### GIVEN DATA
--- --- ---

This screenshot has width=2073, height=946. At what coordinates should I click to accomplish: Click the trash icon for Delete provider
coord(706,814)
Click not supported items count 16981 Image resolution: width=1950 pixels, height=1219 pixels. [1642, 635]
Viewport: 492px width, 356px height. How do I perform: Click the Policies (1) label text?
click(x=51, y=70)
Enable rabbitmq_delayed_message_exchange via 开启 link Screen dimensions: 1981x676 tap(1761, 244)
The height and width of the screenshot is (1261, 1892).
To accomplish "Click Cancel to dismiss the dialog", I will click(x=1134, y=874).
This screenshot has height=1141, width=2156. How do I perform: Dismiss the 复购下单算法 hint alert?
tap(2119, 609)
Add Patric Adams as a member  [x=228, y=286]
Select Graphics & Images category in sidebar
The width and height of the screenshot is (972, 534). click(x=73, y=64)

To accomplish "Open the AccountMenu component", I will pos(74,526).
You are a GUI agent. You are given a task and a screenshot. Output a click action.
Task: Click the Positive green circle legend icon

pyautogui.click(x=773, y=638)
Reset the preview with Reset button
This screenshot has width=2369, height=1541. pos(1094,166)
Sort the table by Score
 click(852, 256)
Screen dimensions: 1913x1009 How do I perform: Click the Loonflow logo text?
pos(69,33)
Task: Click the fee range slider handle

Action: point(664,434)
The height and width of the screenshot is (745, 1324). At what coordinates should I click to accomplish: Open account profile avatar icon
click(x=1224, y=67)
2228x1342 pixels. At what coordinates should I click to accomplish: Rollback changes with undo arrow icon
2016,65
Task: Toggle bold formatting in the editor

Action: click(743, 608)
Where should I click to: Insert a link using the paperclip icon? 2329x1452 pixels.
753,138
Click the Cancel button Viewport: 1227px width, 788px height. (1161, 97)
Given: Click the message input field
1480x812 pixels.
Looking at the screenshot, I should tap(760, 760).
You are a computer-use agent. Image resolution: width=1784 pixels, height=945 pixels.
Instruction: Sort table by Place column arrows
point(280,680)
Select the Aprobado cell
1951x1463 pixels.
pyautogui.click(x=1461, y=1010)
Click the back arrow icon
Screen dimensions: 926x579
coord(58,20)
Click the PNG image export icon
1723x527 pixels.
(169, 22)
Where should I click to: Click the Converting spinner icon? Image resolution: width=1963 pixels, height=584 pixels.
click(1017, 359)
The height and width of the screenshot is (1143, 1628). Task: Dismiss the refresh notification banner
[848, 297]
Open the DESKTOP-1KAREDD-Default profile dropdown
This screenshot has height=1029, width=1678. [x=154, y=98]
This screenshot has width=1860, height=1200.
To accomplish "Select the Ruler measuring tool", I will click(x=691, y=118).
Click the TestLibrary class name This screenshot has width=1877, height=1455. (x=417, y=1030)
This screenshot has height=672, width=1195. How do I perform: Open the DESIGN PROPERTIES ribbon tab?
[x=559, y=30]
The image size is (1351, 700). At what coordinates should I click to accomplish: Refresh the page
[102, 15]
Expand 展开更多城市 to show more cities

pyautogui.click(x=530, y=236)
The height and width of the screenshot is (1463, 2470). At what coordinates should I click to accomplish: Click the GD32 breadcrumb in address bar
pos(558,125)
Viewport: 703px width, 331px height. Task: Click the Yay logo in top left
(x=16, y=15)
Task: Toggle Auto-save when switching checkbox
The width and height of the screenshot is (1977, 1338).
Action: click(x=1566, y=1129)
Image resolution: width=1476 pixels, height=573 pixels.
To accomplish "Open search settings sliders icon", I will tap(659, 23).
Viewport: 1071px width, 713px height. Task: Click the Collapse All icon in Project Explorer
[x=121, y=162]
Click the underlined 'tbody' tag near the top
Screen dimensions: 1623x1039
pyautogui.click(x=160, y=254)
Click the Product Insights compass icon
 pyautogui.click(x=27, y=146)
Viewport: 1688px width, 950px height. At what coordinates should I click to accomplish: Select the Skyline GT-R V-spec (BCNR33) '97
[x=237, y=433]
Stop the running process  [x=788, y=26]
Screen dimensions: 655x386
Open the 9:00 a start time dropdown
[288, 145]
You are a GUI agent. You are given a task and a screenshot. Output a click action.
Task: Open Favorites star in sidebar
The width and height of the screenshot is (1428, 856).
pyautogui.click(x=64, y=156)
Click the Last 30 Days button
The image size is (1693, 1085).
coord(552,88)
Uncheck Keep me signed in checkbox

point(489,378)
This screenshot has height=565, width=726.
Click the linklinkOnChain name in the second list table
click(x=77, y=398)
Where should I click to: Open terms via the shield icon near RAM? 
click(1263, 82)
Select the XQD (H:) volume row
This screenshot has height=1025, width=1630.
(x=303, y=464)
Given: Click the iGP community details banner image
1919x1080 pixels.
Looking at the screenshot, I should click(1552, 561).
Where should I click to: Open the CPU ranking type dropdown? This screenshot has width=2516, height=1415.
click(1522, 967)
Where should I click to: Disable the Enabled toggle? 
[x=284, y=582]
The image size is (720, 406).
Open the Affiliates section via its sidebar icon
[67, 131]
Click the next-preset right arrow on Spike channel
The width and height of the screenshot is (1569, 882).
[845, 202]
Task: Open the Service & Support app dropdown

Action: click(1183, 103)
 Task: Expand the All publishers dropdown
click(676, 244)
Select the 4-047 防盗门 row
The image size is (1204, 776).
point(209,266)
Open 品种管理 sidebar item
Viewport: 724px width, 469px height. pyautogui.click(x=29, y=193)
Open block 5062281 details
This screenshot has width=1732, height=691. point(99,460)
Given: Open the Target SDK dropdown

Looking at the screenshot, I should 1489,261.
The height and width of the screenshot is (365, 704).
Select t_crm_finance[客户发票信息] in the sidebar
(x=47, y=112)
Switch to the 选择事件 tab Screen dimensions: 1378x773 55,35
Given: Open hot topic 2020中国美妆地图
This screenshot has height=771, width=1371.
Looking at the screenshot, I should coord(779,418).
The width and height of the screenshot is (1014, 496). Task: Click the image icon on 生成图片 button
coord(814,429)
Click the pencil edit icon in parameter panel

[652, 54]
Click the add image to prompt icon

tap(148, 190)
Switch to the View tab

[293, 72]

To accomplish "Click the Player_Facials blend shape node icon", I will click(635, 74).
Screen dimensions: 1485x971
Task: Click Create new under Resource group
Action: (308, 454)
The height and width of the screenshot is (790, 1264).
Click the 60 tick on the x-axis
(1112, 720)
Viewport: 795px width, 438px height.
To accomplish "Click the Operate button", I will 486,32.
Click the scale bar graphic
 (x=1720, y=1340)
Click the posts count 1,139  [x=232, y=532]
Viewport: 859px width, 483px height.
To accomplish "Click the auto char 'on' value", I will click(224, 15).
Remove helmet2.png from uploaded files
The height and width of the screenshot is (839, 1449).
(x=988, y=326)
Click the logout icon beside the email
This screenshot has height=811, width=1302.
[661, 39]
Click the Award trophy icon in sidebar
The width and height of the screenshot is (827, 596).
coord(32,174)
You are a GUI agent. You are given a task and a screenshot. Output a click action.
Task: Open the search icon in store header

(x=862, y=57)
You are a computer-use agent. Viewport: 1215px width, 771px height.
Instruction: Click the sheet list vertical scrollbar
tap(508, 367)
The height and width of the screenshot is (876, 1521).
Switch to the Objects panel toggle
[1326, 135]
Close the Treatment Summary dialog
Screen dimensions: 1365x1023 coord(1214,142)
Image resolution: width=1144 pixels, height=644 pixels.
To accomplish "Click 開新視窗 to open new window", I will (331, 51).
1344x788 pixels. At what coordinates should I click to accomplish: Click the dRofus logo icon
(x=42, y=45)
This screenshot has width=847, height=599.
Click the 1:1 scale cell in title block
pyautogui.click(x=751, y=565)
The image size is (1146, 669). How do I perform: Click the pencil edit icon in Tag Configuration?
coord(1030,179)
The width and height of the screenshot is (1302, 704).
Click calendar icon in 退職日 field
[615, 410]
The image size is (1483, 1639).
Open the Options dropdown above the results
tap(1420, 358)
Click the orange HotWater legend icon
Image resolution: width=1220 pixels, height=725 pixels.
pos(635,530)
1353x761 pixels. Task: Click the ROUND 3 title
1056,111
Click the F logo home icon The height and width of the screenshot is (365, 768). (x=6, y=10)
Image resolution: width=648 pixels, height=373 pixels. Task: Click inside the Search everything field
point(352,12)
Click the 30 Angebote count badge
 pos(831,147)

--- --- ---

All lines above from the one holding "Click the Cancel" to the one holding "You are a computer-use agent. Image", inclusive, are to be copied exactly; no other line is wanted.

Click the Cancel button Viewport: 1227px width, 788px height. (1161, 97)
Given: Click the message input field
1480x812 pixels.
Looking at the screenshot, I should tap(760, 760).
You are a computer-use agent. Image resolution: width=1784 pixels, height=945 pixels.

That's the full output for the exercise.